Sometimes it feels like all the magic is gone from the world, there is so much strife and pain that it’s easy to feel helpless and small in the presence of so much that is heartbreaking. I ask myself at times what I can do in the face of all this, and in truth there are a lot of small things I can do and one is to make a little escape for people, give them a refuge where they can hole up for a few days, before facing the world again. And some days, that is enough—to provide that escape.

Winter with her great frosted moons, her brilliance, her quiet, her utter stillness reminds me that there are old enchantments lurking at the edges of our vision, but we need to awaken them and bring them back full and breathing, so they can remind us that we are magic, that life itself is magic. It is a part of my job, to walk those edge places, be they hedgerow or heath, forest or tide line, and find the still, small enchantments that wait there, and make them into quilt blocks, and word paintings, travel-weary caravans and the conversation of friends around an ancient fire. It is a liminal space, both haunted and visceral, this territory of the storyteller.

The vardo was warm when I went back in, but I was chilled and got into the bed swiftly, relishing the rough linen of the blankets and the luxurious warmth of the quilt. I was tired but could not settle, and it seemed Zuza sensed my restlessness for she spoke then. 

   “Would you like me to tell you a story?” 

   “I’m not a baby,” I said, a little indignant, though there was part of me which longed for a story from this woman’s lips. 

   “Child, a body is never too old for a story.
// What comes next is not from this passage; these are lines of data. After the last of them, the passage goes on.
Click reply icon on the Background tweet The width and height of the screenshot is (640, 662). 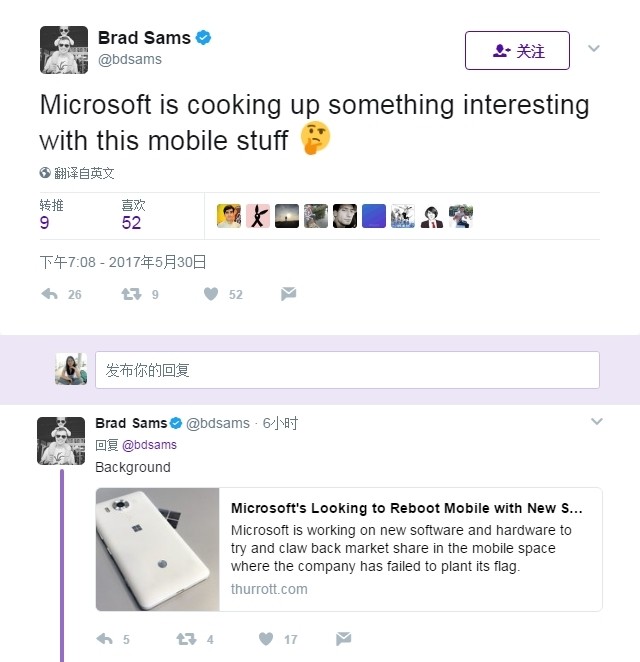pyautogui.click(x=104, y=638)
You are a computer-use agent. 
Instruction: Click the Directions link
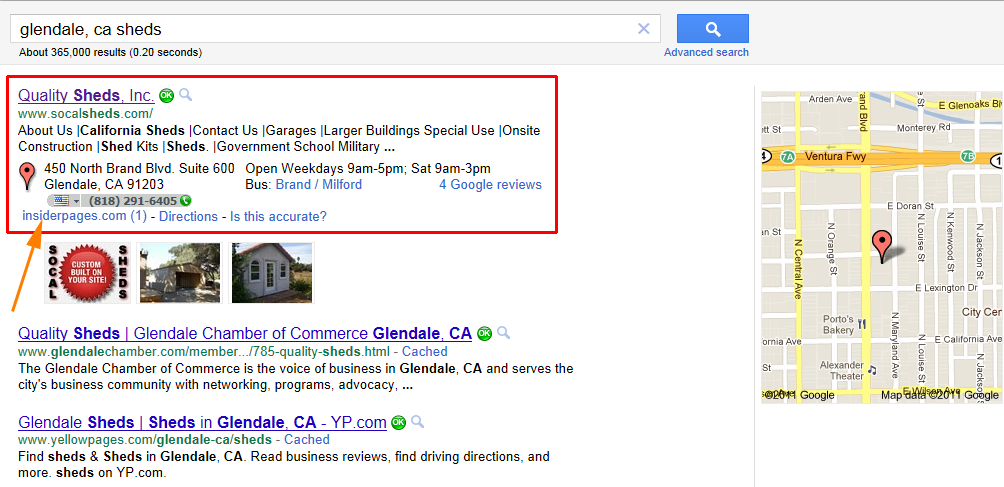188,216
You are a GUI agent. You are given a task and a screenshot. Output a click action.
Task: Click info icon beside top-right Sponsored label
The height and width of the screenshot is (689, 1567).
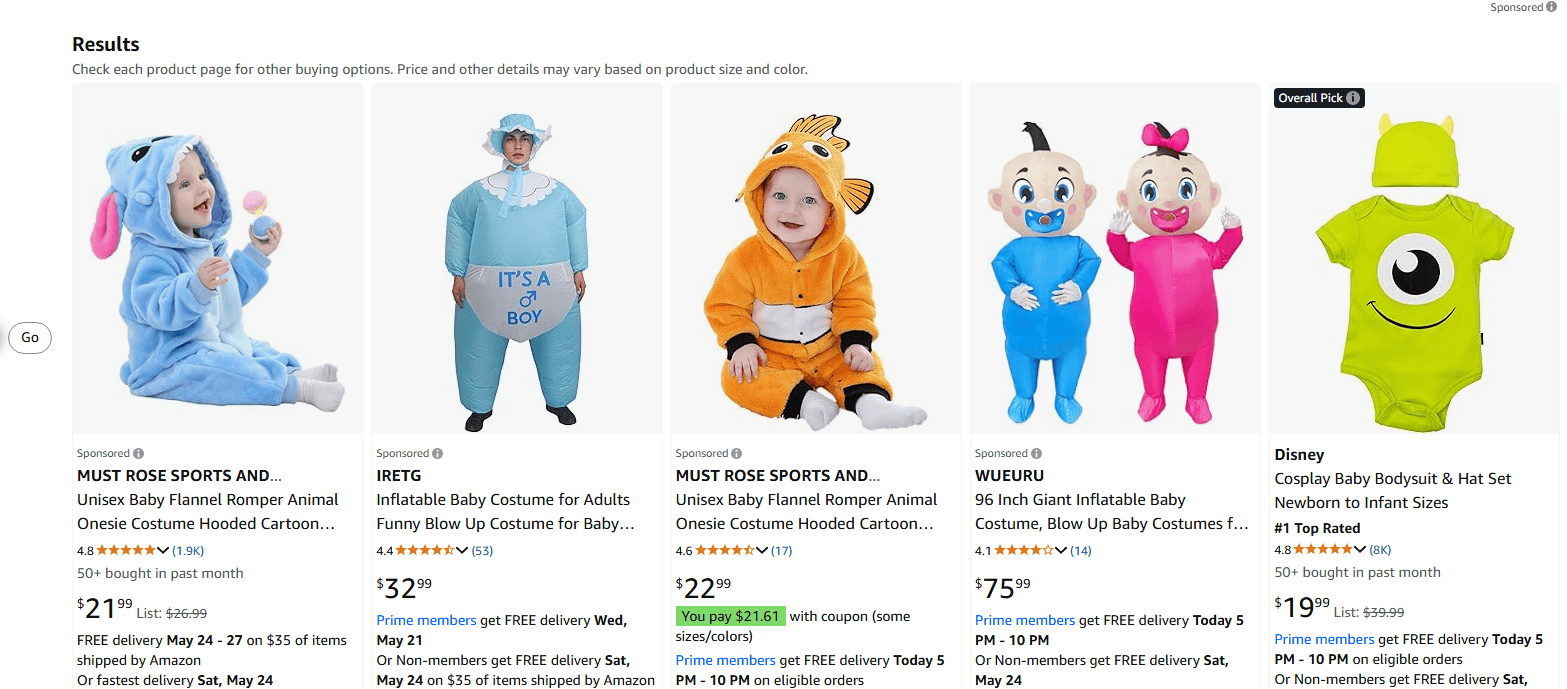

I love a story, if it is told right. Now, would you like a story?” 


   When she began, her voice changed and became something other, like an ephemeral body with a foot in this world, and the other in the world of the tale. It was a trait I found in every gifted storyteller I ran across in my life, this ability to inhabit two places at once.’

Fr. The Long Road copyright 2017 Cindy Brandner






3 thoughts on “Of Golden Moons and Firelight

  1. So very beautifully said. You are an artist and paint for me with your words. Cindy, wish I could express what you do for me with your gift! I have m.s., disability, lost most of my life. You give me so much & allow me to look away from myself & to your wonderful characters & their lives. Even your posts give me much. Thank you, never stop. Please! God bless you for giving me so much.

    • Hi Carole- I think you’ve expressed it very well- you brought tears to my eyes. If what I do gives you a bit of escape then I know I am doing what I’m meant to. You’re so welcome, btw. It’s truly a blessing and gift to me to have such wonderful and appreciative readers.

  2. How do you do that? Make this quiet Season so real, I can feel it inside of me now. A cottage with a peat fire is my sanctuary, I know I will sit by one again and feel peace.